После описанного усильного и бесполезного штурма турецкие военачальники держали совет. Они решили, что, для успеха, должно прежде всего уничтожить последнюю артиллерию, сохраненную еще христианами. Мустафа-Паша, Драгут-Рейс и Сали-Ага отправились для этого в траншеи, чтобы назначить место для сокрушения той стороны стены, огонь которой был так пагубен при атаке. В это самое время ядро из замка Св. Ангела попало в скалу и осколок камня ударил Драгута в правое ухо. Удар был так силен, что пират тотчас упал без чувств, причем у него изо рта и носа полилась кровь.
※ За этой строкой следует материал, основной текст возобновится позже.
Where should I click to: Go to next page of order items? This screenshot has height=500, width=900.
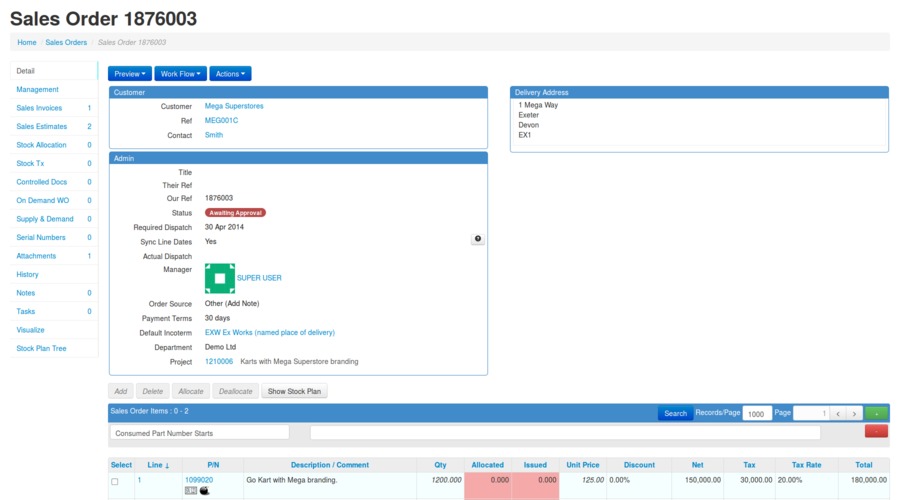[x=854, y=413]
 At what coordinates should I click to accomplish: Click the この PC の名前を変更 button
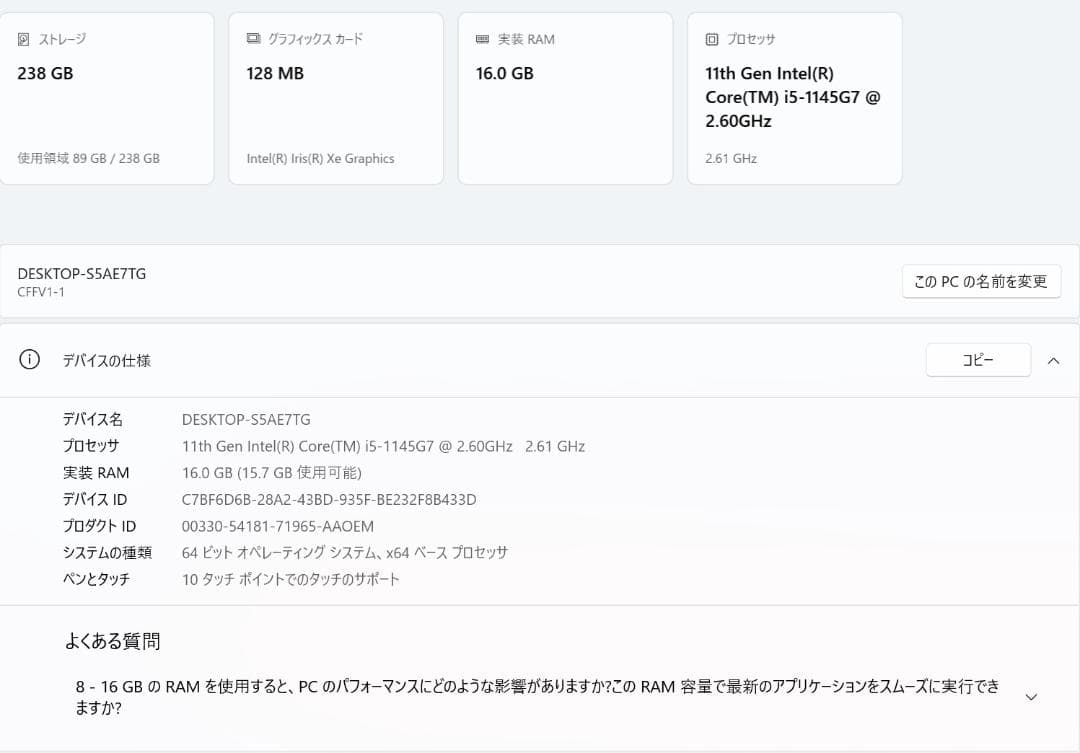point(981,281)
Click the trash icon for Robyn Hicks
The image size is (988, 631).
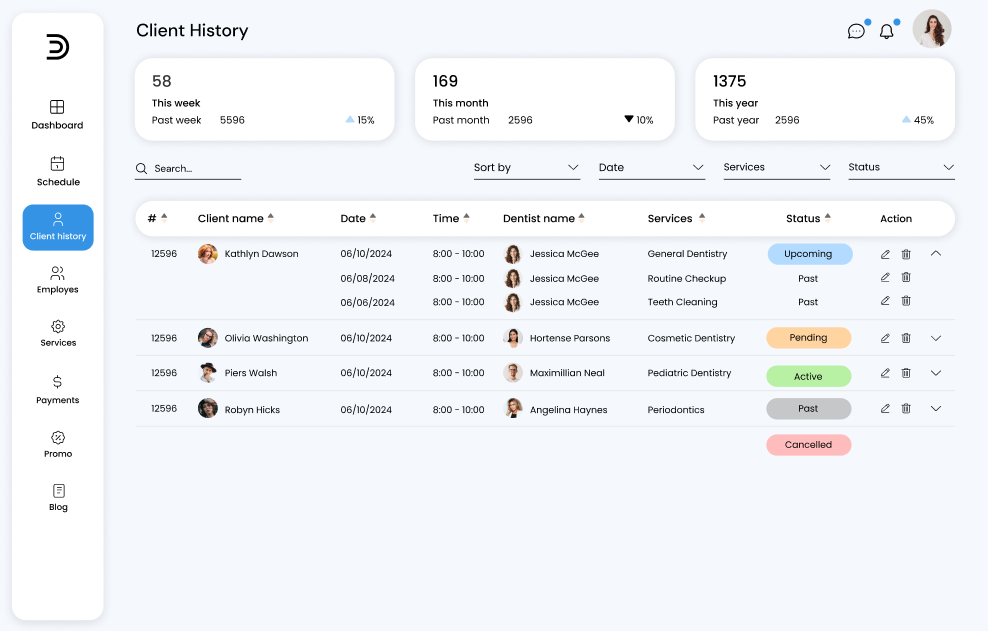pyautogui.click(x=906, y=408)
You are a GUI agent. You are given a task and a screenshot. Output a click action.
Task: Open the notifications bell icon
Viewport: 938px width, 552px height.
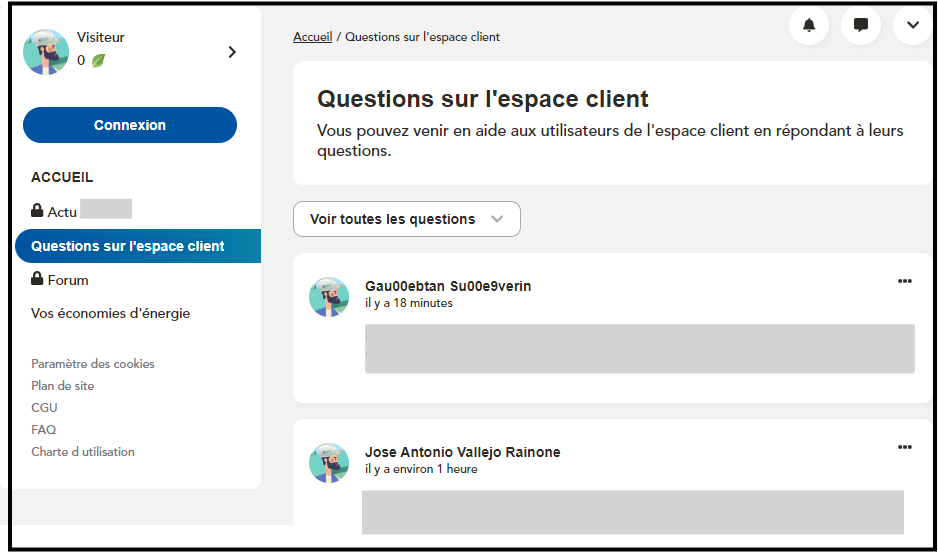pyautogui.click(x=809, y=26)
Мустафа хладнокровно закрыл его плащом, чтобы скрыть от войска это печальное происшествие, и продолжал управлять работами. За парапетом были поставлены четыре пушки. Новый вал защищал их справа от огня из замка, новые работы, еще более усиливавшие позицию турков, скоро позволили им подойти закрыто до самых проломов. В то же время удалось подвинуть прочие батареи и аркебузиров на такие выгодные пункты, что они прервали всякое сообщение форта с замком. С тех пор осажденные, оставленные собственным силам, не могли уже ждать ни помощи, ни спасения, судьбой их было — умереть, ибо всякая защита становилась невозможной. Однако же им не суждено было пасть в ближайшей атаке, и прежде уничтожения им должно было одержать еще одну победу. 21 июня турки сделали новый приступ. Они приняли все возможные предосторожности и все, что могло облегчить путь их, было сделано. Но ни искусство осаждающих, ни неожиданность приступа, ни сила нападения, — ничто не удивляет и не может поколебать гордых рыцарей мальтийских. Везде оттоманы встречают яростное сопротивление, выдержанность и упорство сильнее собственных. Едва появляются они на верху бреши, как на месте разрушенных укреплений восстает живая стена, которая приходит в движение, бросается на них, опрокидывает обратно в ров, осыпает свинцом, железом, огнем и теми страшными смоляными кругами, которые, обхватывая вдруг пять или шесть человек, покрывают огнем платье их, руки, лицо и принуждают устремляться к морю, чтобы в нем погасить пожирающее их пламя. Но по телам отраженных и убитых беспрестанно подходят новые враги, между тем как защитники все те же, не отходя от бреши, умирают от изнеможения и ран. Только сверхчеловеческое мужество могло поддерживать их, чувство долга и надежда на Бога даровала им победу. Жар полудня и сознание неудачи заставили наконец турков упасть духом и прекратить штурм.